The influence of cooking procedures on doxycycline residues in contaminated eggs
Anna Gajda, Malgorzata Gbylik-Sikorska, Tomasz Bladek and Andrzej Posyniak
National Veterinary Research Institute, Poland
: J Food Nutr Disor
Abstract
Doxycycline antibiotic is a forbidden compound in laying hens producing eggs for human consumption and its presence in eggs can be harmful for consumer’s health. Most information about drug residues in eggs concern their concentrations in raw matrix and the data about the influence of cooking on antibiotics residues in eggs are rather limited. Cooking procedures are often associated with inactivation and reduction of eventually occurred drug residues in food.
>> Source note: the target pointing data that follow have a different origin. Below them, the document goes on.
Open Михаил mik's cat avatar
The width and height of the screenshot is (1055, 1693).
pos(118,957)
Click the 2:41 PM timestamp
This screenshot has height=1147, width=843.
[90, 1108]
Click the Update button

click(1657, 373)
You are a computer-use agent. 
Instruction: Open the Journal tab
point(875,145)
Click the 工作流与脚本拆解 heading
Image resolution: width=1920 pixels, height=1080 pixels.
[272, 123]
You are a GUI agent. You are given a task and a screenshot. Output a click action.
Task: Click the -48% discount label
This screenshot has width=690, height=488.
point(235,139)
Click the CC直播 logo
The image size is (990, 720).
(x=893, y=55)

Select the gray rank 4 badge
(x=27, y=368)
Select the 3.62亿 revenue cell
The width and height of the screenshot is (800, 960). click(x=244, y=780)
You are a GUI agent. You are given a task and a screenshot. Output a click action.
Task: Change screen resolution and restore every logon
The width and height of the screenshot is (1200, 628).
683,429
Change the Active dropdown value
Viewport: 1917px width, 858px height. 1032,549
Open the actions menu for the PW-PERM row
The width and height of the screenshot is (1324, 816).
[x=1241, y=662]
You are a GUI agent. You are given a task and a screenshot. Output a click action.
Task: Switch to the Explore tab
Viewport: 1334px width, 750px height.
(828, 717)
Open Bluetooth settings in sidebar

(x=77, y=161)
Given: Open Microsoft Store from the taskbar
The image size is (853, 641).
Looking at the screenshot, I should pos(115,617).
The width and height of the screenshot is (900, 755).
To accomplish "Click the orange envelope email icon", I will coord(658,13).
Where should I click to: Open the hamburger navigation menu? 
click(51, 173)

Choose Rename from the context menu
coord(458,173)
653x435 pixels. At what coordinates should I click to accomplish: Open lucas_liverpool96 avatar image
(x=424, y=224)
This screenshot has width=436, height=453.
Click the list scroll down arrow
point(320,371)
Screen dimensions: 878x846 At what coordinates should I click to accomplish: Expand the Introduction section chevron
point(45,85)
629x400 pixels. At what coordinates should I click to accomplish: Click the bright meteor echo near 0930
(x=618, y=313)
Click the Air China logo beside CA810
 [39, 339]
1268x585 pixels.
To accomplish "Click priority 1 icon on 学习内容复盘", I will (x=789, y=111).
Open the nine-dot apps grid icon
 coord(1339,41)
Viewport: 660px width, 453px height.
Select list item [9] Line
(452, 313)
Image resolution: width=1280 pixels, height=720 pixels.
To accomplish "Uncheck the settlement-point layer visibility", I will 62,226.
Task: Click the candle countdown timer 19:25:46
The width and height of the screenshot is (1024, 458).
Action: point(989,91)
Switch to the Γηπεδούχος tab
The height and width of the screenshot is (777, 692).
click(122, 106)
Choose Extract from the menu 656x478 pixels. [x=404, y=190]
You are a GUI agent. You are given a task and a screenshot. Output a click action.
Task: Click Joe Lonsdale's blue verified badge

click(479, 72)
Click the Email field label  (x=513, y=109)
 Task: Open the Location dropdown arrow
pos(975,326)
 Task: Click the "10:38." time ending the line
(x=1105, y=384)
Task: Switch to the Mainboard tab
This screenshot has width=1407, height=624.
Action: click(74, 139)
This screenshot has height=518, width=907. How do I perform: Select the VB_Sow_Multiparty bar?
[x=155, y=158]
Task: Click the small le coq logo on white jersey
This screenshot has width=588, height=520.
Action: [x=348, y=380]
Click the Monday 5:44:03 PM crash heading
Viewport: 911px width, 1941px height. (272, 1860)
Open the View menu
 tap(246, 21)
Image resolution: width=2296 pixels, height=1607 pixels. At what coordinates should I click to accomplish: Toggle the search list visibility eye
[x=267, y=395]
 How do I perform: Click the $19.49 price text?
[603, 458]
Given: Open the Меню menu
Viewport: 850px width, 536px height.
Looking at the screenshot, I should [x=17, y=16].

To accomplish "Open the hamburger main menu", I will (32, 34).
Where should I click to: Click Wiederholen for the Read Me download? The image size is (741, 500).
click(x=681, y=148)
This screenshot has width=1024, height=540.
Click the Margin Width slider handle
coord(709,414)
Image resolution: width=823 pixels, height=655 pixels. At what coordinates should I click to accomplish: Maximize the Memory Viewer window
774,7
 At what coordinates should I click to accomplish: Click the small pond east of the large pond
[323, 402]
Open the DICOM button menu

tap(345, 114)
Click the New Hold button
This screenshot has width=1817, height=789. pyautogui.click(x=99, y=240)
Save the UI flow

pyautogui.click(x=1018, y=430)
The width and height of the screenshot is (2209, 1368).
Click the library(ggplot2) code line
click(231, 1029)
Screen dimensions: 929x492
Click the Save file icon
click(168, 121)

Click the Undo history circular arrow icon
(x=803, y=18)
However, depending on the amount of heat involved, as well as chemical structure and properties of drugs, the susceptibility to degradation by heating can be various. Thus, the residues concentration of doxycycline in eggs after different cooking methods was investigated. Doxycycline was orally administered to laying hens with water for 5 days and incurred eggs were treated by boiling, frying and microwaving. Analyses of DC were assayed by Liquid Chromatography - tandem Mass Spectrometry (LC-MS/ MS) method. The stability and losses of doxycycline in eggs were depended upon the type of cooking procedure, as well as the cooking time. Cooking operation results showed, that by microwaving doxycycline residues was reduced most effective with concentrations decreased by 53% and 50.3% after 4 min of microwaving without cover and microwaving with cover, respectively. After frying process doxycycline was more stable. In fried eggs, doxycycline residue was reduced by 39.8% in 6 min. By the boiling cooking, the smallest reduction was observed with the concentration decreased by 29.8% after 8 min. The time required to destroy 90% of the initial doxycycline concentration (D-values) was 56.8, 30, 12.8 and 12.2 min for boiling, frying, microwaving without cover and microwaving with cover, respectively. The obtained results show that high temperature influenced the doxycycline reduction, but ordinary cooking does not eliminate the all doxycycline residues present in eggs.